My smartphone lights up, I received a message on Snapchat. ‘Hi Maria, this is Tina (name changed), we were at the same school. Do you remember me? Great to see how successful you have become.’ A question mark is swelling in my brain. A classic WTF moment. Of course I knew who Tina was. We were part of each others lives for eight years, even hung with the same group of people. We may not have been all that close, but you don’t just forget someone you knew for a third of your lifetime. I remember her laugh and her characteristic gestures. I’ don’t recall many shared moments, what I remember is more a specific feeling, if that makes sense. Either way, I definitely remember her, and why shouldn’t I?
I think that’s what really surprised me in the message, this little ‘do you still remember me?’. I don’t know, it made me think. OK, I graduated about ten years ago, I left my hometown and live in Berlin now, I have changed my style quite drastically, and am a different person emotionally. I have grown, in many ways. But that doesn’t mean my memory of the past has been wiped out. In many ways I’m still Masha, the girl I used to be. Right?
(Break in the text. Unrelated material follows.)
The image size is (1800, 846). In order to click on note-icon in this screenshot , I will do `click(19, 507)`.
I think the situation hints at a common misunderstanding. I somehow became a public figure, and it seems that many people think that I must have turned into a different person in the process. They see me through different eyes, they have a perspective I personally lack. That’s actually quite a common phenomenon for people in the public eye: your own perception of yourself and how other people see you start to drift apart. In other words, I don’t see myself the way you see me.
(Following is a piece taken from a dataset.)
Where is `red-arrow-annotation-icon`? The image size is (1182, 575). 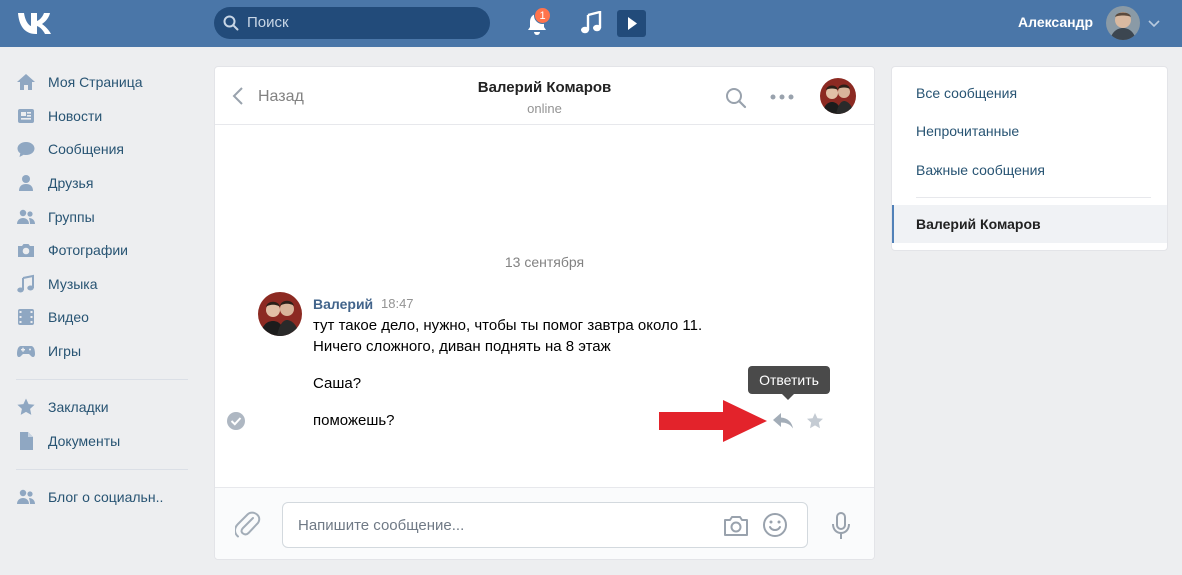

The distance that my classmate Tina perceives does not exist from my point of view. I am not that different from her, after all, and I really don’t see the point in elevating myself to an imaginary pedestal – that would only make it more difficult to communicate on eye-level with everyone around me. I sometimes feel uneasy in groups in which I’m tagged ‘Masha, the successful blogger’. The reason is that this projection makes me want to live up to the expectations in me, and that creates pressure. I don’t want to disappoint anyone’s high expectations in me, so I try to be my best self, which can be quite exhausting at times. The truth is of course that I’m not only ‘Mash the successful blogger’, I am also Masha who is sometimes insecure, exhausted, spaced out or absent-minded. Sometimes I am Masha, the girl who prefers to listen instead of talking. I don’t want to be tied down by expectations. This dynamic is a reason why celebrities are often in relationships with other celebrities, and why really big stars often feel so lonely. Every day they face this big gulf between how they seem themselves and how their environment reacts to them. Ultimately, what they want is to be seen as who they are, and they will always prefer genuine emotions to smoke and mirrors.
They long for someone that let’s them be who they are, someone who does not expect them to live up to any preconceived image. I know many young women that are very well known – and very lonely. Even if it sounds like a hollow phrase, but there’s no way around this simple fact of life: at the end of the day we’re all just human beings. No more, and no less.